◆ **ASSIGNED TASK**:
Here is a block of records. Copy every line in it that includes "right".

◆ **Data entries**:
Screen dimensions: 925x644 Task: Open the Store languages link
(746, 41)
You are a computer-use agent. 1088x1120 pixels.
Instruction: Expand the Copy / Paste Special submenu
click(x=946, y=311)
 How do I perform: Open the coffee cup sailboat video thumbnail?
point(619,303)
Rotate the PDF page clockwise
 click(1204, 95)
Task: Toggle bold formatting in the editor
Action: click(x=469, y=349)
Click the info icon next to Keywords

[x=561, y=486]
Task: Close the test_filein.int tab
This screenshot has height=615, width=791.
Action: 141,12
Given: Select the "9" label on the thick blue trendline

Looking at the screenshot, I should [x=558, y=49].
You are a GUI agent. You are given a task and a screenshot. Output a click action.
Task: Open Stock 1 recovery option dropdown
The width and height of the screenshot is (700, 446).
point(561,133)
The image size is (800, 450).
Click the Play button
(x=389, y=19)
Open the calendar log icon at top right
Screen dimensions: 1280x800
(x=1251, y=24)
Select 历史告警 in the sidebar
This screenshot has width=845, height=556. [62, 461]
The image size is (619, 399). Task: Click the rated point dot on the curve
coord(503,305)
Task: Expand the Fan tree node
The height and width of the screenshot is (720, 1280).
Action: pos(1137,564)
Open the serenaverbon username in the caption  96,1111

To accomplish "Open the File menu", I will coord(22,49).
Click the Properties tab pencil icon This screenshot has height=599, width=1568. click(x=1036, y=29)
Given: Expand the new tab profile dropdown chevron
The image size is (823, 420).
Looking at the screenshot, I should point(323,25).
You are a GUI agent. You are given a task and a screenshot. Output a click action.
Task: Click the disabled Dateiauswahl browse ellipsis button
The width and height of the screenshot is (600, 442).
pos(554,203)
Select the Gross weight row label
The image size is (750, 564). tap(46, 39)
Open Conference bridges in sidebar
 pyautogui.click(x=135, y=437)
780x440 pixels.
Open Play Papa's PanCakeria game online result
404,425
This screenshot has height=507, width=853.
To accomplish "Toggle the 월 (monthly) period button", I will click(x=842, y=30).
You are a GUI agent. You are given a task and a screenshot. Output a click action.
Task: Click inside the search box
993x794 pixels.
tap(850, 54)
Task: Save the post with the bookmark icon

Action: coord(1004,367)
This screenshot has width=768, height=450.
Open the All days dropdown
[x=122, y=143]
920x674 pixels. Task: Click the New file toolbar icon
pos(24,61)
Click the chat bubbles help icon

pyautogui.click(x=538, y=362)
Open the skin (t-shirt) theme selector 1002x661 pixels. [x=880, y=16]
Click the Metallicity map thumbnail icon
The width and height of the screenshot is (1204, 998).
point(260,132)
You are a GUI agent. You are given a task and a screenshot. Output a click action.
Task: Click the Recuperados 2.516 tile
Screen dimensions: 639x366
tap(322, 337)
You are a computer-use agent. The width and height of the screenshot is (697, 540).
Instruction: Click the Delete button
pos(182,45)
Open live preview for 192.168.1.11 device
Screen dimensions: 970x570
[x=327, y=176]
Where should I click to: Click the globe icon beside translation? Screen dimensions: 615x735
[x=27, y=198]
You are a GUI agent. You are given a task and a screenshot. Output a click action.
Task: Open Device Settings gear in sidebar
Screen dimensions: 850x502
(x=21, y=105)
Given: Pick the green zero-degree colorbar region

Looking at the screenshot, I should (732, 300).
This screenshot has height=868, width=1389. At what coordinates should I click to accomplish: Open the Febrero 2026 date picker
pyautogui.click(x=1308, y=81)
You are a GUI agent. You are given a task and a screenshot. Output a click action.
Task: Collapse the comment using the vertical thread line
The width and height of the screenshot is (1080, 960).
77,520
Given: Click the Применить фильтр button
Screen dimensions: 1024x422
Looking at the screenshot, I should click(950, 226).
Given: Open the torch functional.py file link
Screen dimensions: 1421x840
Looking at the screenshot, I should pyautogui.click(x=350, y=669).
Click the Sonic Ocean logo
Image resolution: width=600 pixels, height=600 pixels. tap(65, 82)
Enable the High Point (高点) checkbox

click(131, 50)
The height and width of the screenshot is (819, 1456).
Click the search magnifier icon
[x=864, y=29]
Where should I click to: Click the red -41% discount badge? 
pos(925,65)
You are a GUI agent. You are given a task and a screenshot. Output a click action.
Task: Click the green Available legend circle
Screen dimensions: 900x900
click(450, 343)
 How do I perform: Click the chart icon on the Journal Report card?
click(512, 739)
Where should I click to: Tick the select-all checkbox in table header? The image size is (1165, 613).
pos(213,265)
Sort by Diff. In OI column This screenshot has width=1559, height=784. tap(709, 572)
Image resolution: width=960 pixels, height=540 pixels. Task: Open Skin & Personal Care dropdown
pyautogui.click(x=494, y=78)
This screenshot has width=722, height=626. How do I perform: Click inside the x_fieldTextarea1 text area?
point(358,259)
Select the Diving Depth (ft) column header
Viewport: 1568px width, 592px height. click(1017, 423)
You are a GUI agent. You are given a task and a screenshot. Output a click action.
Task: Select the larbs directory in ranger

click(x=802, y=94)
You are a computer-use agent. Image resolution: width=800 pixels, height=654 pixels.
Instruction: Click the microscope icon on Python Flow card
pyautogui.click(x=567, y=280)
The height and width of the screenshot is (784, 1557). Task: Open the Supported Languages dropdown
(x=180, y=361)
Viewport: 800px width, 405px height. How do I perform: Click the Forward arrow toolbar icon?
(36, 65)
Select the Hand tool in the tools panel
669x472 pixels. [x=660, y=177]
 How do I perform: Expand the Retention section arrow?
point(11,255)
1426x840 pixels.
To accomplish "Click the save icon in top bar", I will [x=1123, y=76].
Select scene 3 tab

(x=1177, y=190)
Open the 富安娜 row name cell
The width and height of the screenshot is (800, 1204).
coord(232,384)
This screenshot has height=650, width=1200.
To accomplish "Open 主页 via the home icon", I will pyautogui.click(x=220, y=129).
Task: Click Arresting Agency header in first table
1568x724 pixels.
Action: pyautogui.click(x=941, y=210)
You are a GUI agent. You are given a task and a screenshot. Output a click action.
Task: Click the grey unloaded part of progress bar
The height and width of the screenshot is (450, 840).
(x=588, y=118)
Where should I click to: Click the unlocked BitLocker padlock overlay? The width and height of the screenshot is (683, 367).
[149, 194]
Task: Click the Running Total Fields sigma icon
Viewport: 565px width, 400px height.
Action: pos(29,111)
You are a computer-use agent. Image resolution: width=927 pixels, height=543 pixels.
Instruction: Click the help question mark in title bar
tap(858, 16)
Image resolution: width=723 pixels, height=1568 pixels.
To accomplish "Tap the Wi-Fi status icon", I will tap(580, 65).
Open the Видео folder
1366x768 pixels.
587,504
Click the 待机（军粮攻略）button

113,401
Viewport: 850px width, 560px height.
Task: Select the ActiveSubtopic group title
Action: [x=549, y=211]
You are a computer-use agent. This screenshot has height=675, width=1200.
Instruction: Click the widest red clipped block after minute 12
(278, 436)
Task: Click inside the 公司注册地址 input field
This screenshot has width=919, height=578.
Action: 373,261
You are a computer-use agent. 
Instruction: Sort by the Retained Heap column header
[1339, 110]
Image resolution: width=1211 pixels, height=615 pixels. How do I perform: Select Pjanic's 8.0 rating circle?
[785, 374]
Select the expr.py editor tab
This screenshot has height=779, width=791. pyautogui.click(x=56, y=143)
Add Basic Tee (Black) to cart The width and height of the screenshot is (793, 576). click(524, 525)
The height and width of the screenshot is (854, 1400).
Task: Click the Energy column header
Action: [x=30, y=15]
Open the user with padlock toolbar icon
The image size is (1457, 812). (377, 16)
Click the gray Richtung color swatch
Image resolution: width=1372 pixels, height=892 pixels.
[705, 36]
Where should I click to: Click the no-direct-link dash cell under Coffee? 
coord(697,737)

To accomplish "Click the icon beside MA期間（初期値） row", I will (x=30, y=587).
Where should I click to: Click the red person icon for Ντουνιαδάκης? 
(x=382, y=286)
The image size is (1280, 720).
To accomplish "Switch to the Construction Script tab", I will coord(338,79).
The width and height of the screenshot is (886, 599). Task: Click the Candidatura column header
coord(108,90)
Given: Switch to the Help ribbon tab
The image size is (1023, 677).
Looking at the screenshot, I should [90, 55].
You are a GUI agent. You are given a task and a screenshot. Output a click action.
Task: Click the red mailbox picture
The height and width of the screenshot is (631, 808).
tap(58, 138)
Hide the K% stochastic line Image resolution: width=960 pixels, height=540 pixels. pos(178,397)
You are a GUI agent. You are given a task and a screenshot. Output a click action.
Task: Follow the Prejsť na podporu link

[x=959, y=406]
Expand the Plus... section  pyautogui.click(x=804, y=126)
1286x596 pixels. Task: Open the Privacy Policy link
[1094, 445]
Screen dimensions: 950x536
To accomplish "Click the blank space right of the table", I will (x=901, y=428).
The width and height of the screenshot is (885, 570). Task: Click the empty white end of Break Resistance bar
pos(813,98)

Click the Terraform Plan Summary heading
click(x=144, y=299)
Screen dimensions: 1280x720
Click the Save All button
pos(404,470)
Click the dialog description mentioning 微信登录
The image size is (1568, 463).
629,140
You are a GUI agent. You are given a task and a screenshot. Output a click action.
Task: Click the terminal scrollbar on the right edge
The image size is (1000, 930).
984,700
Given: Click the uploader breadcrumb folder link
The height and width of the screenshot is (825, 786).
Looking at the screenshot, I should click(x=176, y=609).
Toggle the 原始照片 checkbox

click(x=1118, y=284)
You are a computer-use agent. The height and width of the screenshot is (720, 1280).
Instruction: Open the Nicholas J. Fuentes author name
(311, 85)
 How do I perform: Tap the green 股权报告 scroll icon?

◆ **RESULT OF THIS EXERCISE**:
Open the calendar log icon at top right
To accomplish "Click the blank space right of the table", I will (x=901, y=428).
Task: Click the terminal scrollbar on the right edge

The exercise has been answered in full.